Twitter ARticle Share

Linkedin Article Share

Facebook article share

Jean-Marc Stenger (SG Forge) : "Le marché va se structurer autour de 5 ou 6 stablecoins globaux"

Jean-Marc Stenger (SG Forge) : "Le marché va se structurer autour de 5 ou 6 stablecoins globaux"Jean-Marc Stenger (SG Forge) : "Le marché va se structurer autour de 5 ou 6 stablecoins globaux"

Pionnière sur les sujets blockchain, SG Forge, qui est la filiale crypto de la Société Générale, multiplie les partenariats pour son stablecoin EURCV. L’objectif ? En faire l’un des leaders mondiaux.

The Big Whale : Pendant des mois, vous avez travaillé pour vous mettre en conformité avec la régulation MiCA. Maintenant que celle-ci est entrée en vigueur (30 juin), vous allez pouvoir vous concentrer sur le développement de votre stablecoin (EURCV) qui reste encore tout petit par rapport aux géants du secteur comme l’USDT et l’USDC. Quelle est votre stratégie ?

Jean-Marc Stenger : Effectivement, notre but est désormais de réussir à développer notre stablecoin alors que MiCA a renforcé les contraintes sur la distribution des stablecoins. Tout n’est pas encore très clair, notamment sur les Exchanges et pour certains utilisateurs, mais nous savons que le régulateur va bientôt faire des clarifications. C’est en tout cas ce que nous entendons de notre côté.
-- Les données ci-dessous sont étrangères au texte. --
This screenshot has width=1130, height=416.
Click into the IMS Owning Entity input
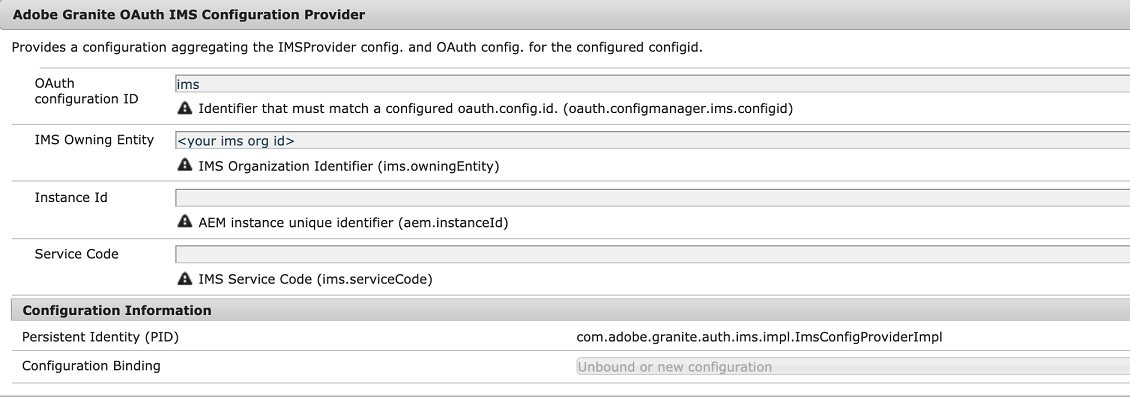[x=651, y=140]
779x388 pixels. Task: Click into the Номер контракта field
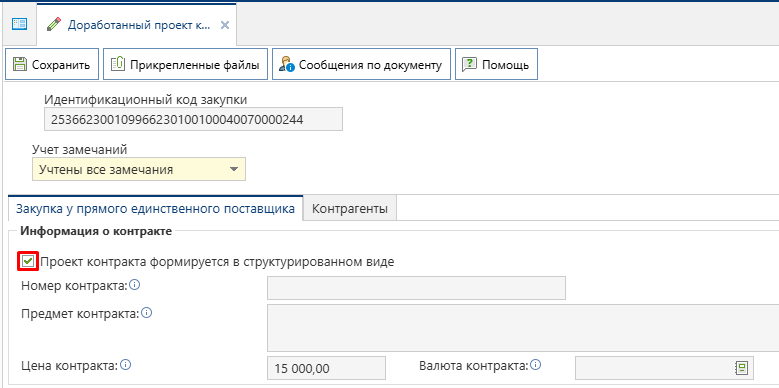coord(416,288)
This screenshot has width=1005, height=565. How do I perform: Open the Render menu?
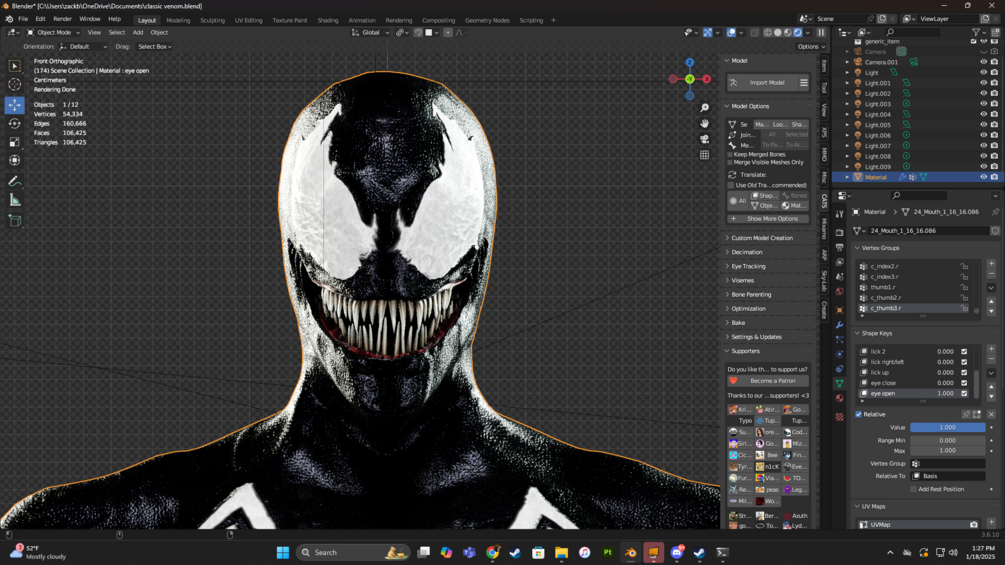pos(62,19)
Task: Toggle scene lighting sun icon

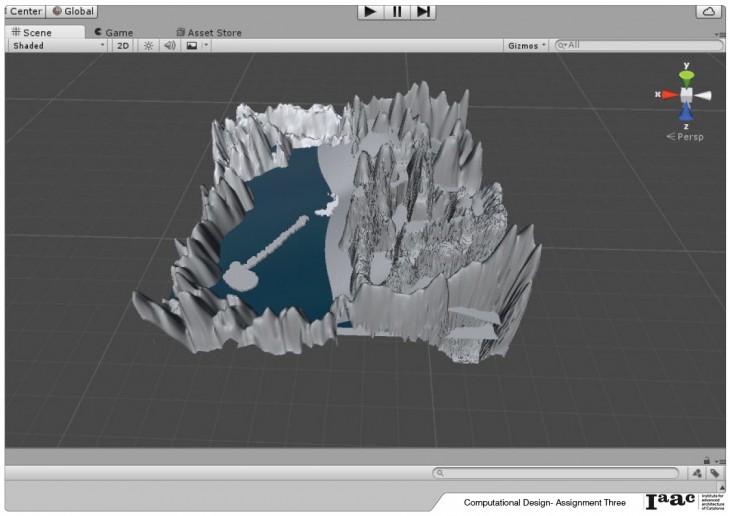Action: 148,45
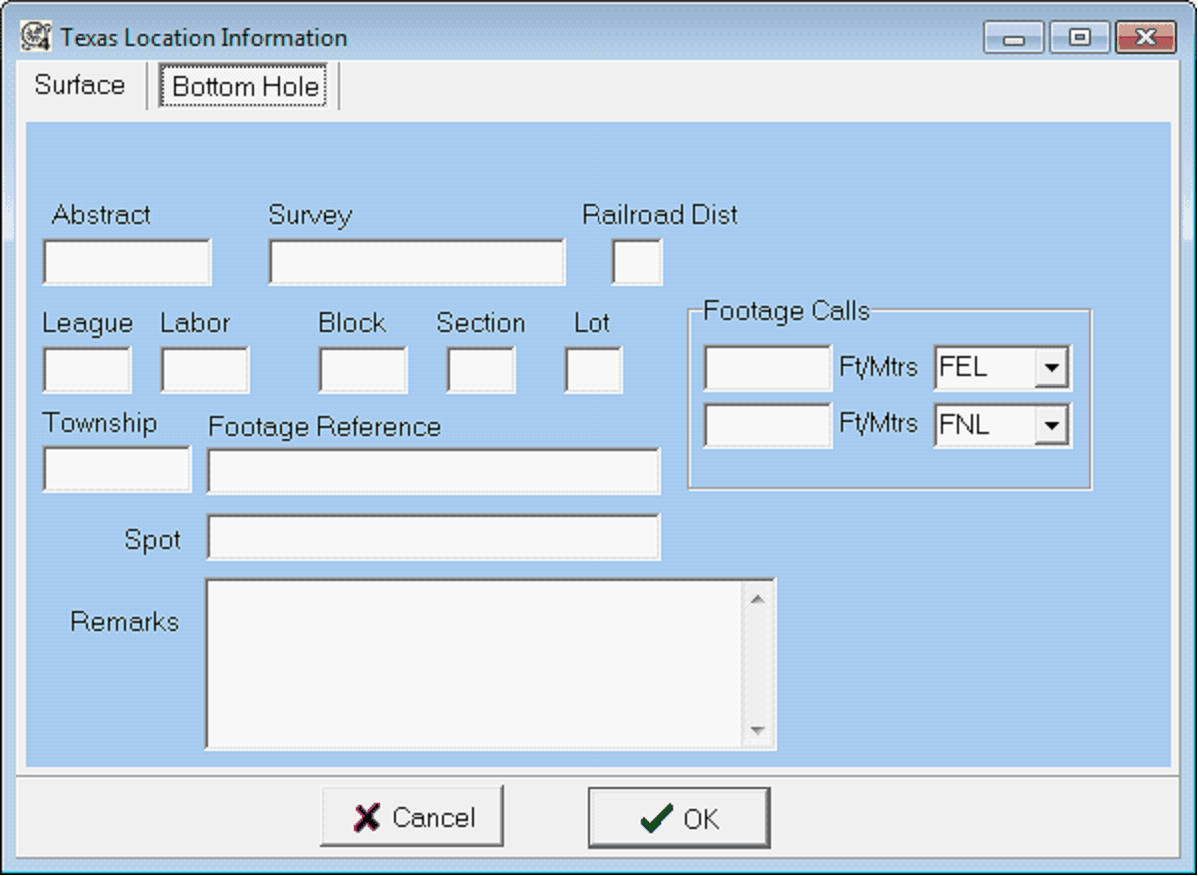Click the Spot input field
1198x876 pixels.
433,538
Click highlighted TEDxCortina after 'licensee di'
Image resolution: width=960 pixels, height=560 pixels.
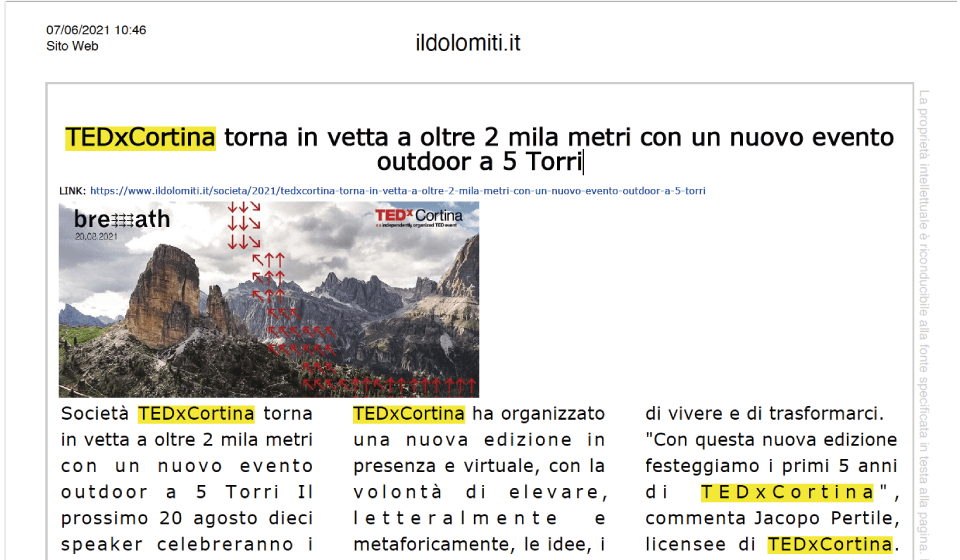pyautogui.click(x=829, y=544)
Considérez-vous que l’entrée en vigueur du volet stablecoin de MiCA a été ratée ?

Non, mais ce qui est sûr, c’est que tout n’est pas encore totalement clair et qu’il y a des points à éclaircir. En attendant, notre stratégie est claire : Nous avons fait le choix de ne pas attaquer en direct le marché et d’interfacer un certain nombre de partenaires business, comme Bitstamp, qui distribue notre stablecoin.

Aujourd’hui, la plateforme (en cours de rachat par Robinhood, ndlr) fait même plus que distribuer l’EURCV puisque qu’un client en Coinvertible qui voudrait revenir en euro peut le faire directement via Bitstamp. Nous allons multiplier ces partenariats. Nous sommes en phase finale d’onboarding avec d’autres Exchanges.

Est-ce que vous allez continuer de le faire avec des Exchanges européens ou alors potentiellement avec des Exchanges en Asie et en Amérique du Nord ?

En théorie, nous pourrions le faire avec des partenaires en Asie ou en Amérique du Nord, mais pour le moment, nous concentrons nos efforts sur l’Europe, donc les partenaires seront européens.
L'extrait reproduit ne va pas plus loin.